Reproduce the material below with every occurrence of "Screen dimensions" replaced by "Display size", leaving everything else unchanged.
===============
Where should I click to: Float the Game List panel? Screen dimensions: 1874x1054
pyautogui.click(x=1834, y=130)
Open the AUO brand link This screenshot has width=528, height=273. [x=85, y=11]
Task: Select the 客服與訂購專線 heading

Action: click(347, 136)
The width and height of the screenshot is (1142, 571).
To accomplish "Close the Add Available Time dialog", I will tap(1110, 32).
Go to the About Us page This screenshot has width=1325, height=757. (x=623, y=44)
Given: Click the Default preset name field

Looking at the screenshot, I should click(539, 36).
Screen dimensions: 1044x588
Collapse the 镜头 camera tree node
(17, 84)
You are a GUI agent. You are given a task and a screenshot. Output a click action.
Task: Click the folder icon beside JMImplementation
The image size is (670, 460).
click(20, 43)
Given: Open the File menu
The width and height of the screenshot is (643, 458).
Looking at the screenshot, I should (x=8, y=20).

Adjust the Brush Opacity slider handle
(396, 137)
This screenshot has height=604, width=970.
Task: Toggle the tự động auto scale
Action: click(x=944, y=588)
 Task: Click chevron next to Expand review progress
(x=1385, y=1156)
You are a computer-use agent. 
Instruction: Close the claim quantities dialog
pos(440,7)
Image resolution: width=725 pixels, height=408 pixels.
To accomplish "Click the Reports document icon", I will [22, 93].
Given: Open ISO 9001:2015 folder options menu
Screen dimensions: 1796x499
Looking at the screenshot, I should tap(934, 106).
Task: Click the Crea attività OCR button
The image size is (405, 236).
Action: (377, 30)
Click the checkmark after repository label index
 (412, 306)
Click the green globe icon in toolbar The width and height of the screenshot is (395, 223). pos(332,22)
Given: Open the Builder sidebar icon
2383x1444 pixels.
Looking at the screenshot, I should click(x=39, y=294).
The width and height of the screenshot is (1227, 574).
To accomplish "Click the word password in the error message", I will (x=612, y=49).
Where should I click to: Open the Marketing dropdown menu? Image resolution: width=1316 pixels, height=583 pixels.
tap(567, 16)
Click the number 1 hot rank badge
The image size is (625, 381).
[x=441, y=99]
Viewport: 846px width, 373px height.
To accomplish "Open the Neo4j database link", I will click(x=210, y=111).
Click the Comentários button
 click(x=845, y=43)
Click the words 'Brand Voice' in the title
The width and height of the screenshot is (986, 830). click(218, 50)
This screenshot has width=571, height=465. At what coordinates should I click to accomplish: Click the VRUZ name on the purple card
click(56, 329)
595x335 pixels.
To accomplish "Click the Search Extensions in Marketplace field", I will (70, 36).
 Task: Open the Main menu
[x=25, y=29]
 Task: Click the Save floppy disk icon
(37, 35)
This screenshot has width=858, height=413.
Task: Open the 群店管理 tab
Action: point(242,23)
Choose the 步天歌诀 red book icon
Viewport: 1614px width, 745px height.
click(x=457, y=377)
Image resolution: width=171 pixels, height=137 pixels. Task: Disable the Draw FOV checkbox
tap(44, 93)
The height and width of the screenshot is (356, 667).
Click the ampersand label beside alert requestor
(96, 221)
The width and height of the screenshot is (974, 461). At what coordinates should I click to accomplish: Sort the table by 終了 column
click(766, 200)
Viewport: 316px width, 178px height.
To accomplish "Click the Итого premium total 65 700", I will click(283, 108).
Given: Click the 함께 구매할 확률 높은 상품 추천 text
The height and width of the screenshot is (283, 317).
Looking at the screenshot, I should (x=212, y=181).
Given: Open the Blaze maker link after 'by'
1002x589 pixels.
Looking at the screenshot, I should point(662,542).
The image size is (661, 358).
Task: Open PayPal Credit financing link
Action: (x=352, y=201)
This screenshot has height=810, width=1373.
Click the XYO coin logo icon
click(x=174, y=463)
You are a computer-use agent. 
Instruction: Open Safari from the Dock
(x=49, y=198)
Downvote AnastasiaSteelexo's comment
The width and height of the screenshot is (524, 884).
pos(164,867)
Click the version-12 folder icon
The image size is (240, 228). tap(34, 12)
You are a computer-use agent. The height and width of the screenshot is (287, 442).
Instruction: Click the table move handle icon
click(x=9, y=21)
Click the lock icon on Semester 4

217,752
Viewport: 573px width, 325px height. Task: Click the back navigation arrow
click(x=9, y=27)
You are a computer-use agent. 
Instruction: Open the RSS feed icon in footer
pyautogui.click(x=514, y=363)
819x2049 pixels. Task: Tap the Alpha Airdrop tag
===============
### [Result of the task]
Where should I click to: Float the Game List panel? Display size: 1874x1054
pyautogui.click(x=1834, y=130)
Open the AUO brand link This screenshot has width=528, height=273. [x=85, y=11]
Task: Select the 客服與訂購專線 heading

Action: click(347, 136)
The width and height of the screenshot is (1142, 571).
To accomplish "Close the Add Available Time dialog", I will tap(1110, 32).
Go to the About Us page This screenshot has width=1325, height=757. (x=623, y=44)
Given: Click the Default preset name field

Looking at the screenshot, I should click(539, 36).
Display size: 1044x588
Collapse the 镜头 camera tree node
(17, 84)
You are a GUI agent. You are given a task and a screenshot. Output a click action.
Task: Click the folder icon beside JMImplementation
The image size is (670, 460).
click(20, 43)
Given: Open the File menu
The width and height of the screenshot is (643, 458).
Looking at the screenshot, I should (x=8, y=20).

Adjust the Brush Opacity slider handle
(396, 137)
This screenshot has height=604, width=970.
Task: Toggle the tự động auto scale
Action: click(x=944, y=588)
 Task: Click chevron next to Expand review progress
(x=1385, y=1156)
You are a computer-use agent. 
Instruction: Close the claim quantities dialog
pos(440,7)
Image resolution: width=725 pixels, height=408 pixels.
To accomplish "Click the Reports document icon", I will [22, 93].
Given: Open ISO 9001:2015 folder options menu
Display size: 1796x499
Looking at the screenshot, I should tap(934, 106).
Task: Click the Crea attività OCR button
The image size is (405, 236).
Action: (377, 30)
Click the checkmark after repository label index
 (412, 306)
Click the green globe icon in toolbar The width and height of the screenshot is (395, 223). pos(332,22)
Given: Open the Builder sidebar icon
2383x1444 pixels.
Looking at the screenshot, I should click(x=39, y=294).
The width and height of the screenshot is (1227, 574).
To accomplish "Click the word password in the error message", I will (x=612, y=49).
Where should I click to: Open the Marketing dropdown menu? Image resolution: width=1316 pixels, height=583 pixels.
tap(567, 16)
Click the number 1 hot rank badge
The image size is (625, 381).
[x=441, y=99]
Viewport: 846px width, 373px height.
To accomplish "Open the Neo4j database link", I will click(x=210, y=111).
Click the Comentários button
 click(x=845, y=43)
Click the words 'Brand Voice' in the title
The width and height of the screenshot is (986, 830). click(218, 50)
This screenshot has width=571, height=465. At what coordinates should I click to accomplish: Click the VRUZ name on the purple card
click(56, 329)
595x335 pixels.
To accomplish "Click the Search Extensions in Marketplace field", I will (70, 36).
 Task: Open the Main menu
[x=25, y=29]
 Task: Click the Save floppy disk icon
(37, 35)
This screenshot has width=858, height=413.
Task: Open the 群店管理 tab
Action: point(242,23)
Choose the 步天歌诀 red book icon
Viewport: 1614px width, 745px height.
click(x=457, y=377)
Image resolution: width=171 pixels, height=137 pixels. Task: Disable the Draw FOV checkbox
tap(44, 93)
The height and width of the screenshot is (356, 667).
Click the ampersand label beside alert requestor
(96, 221)
The width and height of the screenshot is (974, 461). At what coordinates should I click to accomplish: Sort the table by 終了 column
click(766, 200)
Viewport: 316px width, 178px height.
To accomplish "Click the Итого premium total 65 700", I will click(283, 108).
Given: Click the 함께 구매할 확률 높은 상품 추천 text
The height and width of the screenshot is (283, 317).
Looking at the screenshot, I should (x=212, y=181).
Given: Open the Blaze maker link after 'by'
1002x589 pixels.
Looking at the screenshot, I should point(662,542).
The image size is (661, 358).
Task: Open PayPal Credit financing link
Action: (x=352, y=201)
This screenshot has height=810, width=1373.
Click the XYO coin logo icon
click(x=174, y=463)
You are a computer-use agent. 
Instruction: Open Safari from the Dock
(x=49, y=198)
Downvote AnastasiaSteelexo's comment
The width and height of the screenshot is (524, 884).
pos(164,867)
Click the version-12 folder icon
The image size is (240, 228). tap(34, 12)
You are a computer-use agent. The height and width of the screenshot is (287, 442).
Instruction: Click the table move handle icon
click(x=9, y=21)
Click the lock icon on Semester 4

217,752
Viewport: 573px width, 325px height. Task: Click the back navigation arrow
click(x=9, y=27)
You are a computer-use agent. 
Instruction: Open the RSS feed icon in footer
pyautogui.click(x=514, y=363)
819x2049 pixels. Task: Tap the Alpha Airdrop tag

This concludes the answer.